Content starts

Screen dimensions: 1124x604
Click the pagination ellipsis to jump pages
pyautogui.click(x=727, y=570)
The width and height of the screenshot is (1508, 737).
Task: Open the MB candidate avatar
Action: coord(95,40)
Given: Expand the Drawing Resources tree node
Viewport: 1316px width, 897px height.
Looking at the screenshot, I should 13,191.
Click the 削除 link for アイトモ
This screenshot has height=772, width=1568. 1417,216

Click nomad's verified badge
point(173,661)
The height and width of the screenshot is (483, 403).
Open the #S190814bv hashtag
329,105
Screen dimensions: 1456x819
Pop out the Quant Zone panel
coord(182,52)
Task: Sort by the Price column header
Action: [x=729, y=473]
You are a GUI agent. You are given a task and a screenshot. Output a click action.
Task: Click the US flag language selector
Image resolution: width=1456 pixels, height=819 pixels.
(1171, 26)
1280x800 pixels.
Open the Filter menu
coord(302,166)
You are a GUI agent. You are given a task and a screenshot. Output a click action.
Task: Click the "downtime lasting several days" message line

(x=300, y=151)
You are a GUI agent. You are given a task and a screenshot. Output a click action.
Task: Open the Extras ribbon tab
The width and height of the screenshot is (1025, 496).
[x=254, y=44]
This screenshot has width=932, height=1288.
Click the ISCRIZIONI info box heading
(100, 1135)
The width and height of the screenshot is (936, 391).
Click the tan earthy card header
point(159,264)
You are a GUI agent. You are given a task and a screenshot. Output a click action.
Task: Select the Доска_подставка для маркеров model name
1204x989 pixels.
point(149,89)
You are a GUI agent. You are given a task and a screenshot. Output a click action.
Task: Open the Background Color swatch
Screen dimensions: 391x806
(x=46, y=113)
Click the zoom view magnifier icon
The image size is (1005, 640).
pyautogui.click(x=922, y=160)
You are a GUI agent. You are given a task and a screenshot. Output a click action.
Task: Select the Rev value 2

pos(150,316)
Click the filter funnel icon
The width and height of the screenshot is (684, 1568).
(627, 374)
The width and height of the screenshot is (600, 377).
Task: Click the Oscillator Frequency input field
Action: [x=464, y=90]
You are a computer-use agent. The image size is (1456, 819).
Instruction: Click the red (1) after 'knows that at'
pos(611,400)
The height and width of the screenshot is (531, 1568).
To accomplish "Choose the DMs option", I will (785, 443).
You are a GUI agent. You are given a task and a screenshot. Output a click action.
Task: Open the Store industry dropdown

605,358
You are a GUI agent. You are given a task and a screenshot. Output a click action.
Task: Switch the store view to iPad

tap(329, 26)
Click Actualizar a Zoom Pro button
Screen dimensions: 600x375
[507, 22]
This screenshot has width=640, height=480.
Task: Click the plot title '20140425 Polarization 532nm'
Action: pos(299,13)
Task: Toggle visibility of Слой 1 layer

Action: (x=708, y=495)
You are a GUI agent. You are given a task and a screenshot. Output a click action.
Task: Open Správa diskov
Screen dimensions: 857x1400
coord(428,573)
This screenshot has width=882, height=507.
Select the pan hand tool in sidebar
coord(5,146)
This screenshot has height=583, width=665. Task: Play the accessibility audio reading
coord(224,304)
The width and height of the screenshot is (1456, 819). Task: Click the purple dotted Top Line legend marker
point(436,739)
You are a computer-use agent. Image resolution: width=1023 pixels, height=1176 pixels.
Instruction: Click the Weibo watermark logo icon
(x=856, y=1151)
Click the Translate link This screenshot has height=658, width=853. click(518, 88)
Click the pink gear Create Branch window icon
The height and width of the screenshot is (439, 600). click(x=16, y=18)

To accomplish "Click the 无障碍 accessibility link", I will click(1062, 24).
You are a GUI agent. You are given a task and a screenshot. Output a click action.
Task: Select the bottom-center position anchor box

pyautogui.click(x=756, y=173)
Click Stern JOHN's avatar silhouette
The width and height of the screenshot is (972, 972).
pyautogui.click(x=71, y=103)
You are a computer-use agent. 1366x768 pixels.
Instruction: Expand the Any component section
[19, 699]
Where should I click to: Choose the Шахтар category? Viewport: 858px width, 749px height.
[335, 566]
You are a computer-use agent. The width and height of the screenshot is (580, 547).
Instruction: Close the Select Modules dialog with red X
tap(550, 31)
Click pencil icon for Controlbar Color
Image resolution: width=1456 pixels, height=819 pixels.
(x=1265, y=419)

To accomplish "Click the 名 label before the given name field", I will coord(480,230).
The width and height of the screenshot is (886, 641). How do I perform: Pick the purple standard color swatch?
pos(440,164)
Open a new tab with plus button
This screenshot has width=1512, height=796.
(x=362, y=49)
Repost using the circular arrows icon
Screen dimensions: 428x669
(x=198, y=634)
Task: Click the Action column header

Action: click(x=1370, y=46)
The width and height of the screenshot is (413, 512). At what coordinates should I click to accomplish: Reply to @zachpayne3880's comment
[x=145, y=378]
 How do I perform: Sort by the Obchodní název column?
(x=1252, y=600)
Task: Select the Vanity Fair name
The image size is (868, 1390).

Content ends

| What is being asked |
Which lines of the entries above contain the string "will"? Copy each one.

| Answer for this exercise |
To accomplish "Choose the DMs option", I will (785, 443).
To accomplish "Click the 无障碍 accessibility link", I will click(1062, 24).
To accomplish "Click the 名 label before the given name field", I will coord(480,230).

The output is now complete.